Given my own experience working in pharmacovigilance, I agree completely with the authors of the Lancet article. The precautionary principle has been such a powerful guiding force in the field of pharmacovigilance for so many years and statins have been on the market for so long, that current statin PMs have likely become grossly polluted with AEs that stemmed from “half-baked” drug safety investigations conducted many years ago using suboptimal lines of evidence. The RCT experience with statins is now SO huge, after all these years, that it seems very reasonable, to me, to revisit very long lists of uncommon AEs, now that more and more of these rare AEs have been accrued in the collective RCT record.
As a physician, the reason I feel so strongly about this topic is that I see the harmful psychological effects that patient information leaflets can have on patients’ health-related decisions. Many pharmacists provide these leaflets when they dispense a new drug to a patient. The leaflets often list a dizzying array of uncommon AEs. Some patients become overwhelmed by these lists and, unable to contextualize them appropriately, decide not to take the medication that they’ve just been prescribed. As a result, their symptoms remain unaddressed or they might forgo a medication that could prevent important disease. Another, even more common phenomenon, is the patient who develops a physical symptom, looks up the PMs of all his prescribed medications, sees the AE listed in one of the PMs, assumes that his drug must be responsible for his symptoms, and decides, unilaterally, to stop his treatment, without first consulting his physician. If he suddenly develops embarrassing flatulence, he might be more apt to blame a medication he’s been taking for years, without incident, than his sudden new fondness for lentils- simply because he saw flatulence” on the PM AE list. People of all educational levels and backgrounds can be very susceptible to the _post hoc ergo propter hoc_ fallacy. Indeed, the powerful human tendency to assume consequence from precedence is often impossible to dispel, even through patient explanation.

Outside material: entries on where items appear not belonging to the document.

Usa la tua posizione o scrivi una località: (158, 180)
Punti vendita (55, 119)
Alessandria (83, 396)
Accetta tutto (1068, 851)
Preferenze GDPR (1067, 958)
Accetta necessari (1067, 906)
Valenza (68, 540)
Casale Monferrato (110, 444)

For these reasons, it seems not only plausible, but very likely, that lives could be saved by removing, from statin PMs, mention of AEs that lack solid _current_ -day evidence for causality.
I respect your effort to encourage appropriate use of statistics when assessing drug safety. And I believe your motivations are sincere, since your letter acknowledges the clear cardiovascular benefits of statins. But I fear that your motivation will still be questioned by some since your letter implicitly suggests that the authors of the Lancet study are using opaque statistics to obscure the “true” risks of statins. To this end, I fear that your letter could further fuel the dangerous conspiracy theories that have swirled for decades around this class of drugs.